My site of about 14,000 purely informational pages was HTTP because I saw no reason for HTTPS. Even Google Webmaster said I had no security issues.
Then in July 2018 my inquiries started dropping from 5 or more per day. A year later I was only getting 2 inquiries per WEEK, a horrendous drop from the year before. I knew there was something wrong, but it took me 10-1/2 months of digging before I found the problem. Chrome was flagging all of my pages as insecure. Since Chrome has about 60% of the market, that flagging hit me hard.
Once I found the problem, it took me another six weeks to fix it. On the last Monday of June 2019 I was finally up and working with HTTPS. Within ONE HOUR I had 5 inquiries, a far cry from the TWO inquiries the week before with HTTP. And ever since my inquiries have ranged from 5 to 10 PER DAY.
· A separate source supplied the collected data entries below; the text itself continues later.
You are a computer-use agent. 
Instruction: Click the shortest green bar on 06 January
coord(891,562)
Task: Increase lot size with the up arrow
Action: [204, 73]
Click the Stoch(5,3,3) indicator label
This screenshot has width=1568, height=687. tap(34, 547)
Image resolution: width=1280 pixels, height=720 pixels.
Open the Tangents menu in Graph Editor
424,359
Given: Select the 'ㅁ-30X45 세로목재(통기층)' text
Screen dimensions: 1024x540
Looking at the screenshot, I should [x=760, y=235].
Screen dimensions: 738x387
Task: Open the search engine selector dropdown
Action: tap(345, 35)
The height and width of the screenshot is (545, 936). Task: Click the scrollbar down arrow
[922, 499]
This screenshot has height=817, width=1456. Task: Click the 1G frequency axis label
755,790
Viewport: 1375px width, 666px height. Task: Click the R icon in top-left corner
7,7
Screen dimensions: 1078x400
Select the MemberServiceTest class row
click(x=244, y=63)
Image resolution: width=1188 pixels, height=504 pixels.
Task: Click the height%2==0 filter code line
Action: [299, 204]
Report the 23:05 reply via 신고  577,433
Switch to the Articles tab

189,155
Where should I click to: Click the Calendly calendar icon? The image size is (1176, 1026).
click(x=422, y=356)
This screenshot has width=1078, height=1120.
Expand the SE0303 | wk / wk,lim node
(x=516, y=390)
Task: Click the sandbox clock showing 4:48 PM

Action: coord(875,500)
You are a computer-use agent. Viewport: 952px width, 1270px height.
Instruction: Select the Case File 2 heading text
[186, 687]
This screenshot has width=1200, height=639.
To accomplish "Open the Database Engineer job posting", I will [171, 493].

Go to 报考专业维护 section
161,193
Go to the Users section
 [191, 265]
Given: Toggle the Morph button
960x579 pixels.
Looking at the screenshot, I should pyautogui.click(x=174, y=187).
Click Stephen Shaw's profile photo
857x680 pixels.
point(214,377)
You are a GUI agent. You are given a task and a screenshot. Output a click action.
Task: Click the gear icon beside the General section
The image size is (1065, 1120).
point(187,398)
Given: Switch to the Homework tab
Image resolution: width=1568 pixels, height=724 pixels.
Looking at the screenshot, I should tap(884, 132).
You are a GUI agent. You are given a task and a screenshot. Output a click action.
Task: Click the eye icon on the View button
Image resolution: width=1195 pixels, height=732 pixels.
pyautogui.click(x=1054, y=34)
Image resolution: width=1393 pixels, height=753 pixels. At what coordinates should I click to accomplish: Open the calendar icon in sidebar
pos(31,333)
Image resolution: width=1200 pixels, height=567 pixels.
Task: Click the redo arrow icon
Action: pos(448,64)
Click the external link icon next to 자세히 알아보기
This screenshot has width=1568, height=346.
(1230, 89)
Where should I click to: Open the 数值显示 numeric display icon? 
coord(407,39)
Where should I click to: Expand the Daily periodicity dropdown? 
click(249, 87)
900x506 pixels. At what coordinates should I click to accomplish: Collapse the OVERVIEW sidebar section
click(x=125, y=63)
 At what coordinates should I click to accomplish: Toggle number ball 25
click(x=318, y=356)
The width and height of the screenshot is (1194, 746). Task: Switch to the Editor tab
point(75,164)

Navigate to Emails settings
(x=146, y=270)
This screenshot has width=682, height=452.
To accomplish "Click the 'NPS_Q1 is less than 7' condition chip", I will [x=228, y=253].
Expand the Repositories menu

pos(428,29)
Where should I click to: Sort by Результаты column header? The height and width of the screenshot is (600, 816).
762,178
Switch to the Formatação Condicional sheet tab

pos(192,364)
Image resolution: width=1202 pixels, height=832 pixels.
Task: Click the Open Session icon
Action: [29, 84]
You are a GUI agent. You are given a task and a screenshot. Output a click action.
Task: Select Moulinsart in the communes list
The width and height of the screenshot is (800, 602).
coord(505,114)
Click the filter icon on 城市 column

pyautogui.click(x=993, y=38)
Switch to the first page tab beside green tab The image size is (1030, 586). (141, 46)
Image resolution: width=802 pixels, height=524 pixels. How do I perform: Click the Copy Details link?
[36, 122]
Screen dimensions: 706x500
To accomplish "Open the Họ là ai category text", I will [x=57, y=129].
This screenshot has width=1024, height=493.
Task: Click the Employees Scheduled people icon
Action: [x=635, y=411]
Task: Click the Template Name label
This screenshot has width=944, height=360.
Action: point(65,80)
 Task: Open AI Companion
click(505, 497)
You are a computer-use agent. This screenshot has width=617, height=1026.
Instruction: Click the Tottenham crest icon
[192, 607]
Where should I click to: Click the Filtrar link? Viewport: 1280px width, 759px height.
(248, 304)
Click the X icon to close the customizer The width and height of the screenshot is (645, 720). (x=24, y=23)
For purely informational pages there is no reason to have anything more costly than FREE LetsEncrypt security for a website. However, not all hosts allow it to be used. GoDaddy, for example, WILL allow FREE LetsEncrypt, BUT they will charge you $175 per year and NOT allow you to install it yourself. As a result, I was forced to jettison GoDaddy as my host and moved to a host that includes FREE LetEncrypt security as part of their hosting plan.
Also, according to what I read, Chrome will BLOCK all HTTP pages starting next January. At that point over 60% of all potential visitors will NEVER be able to see your site.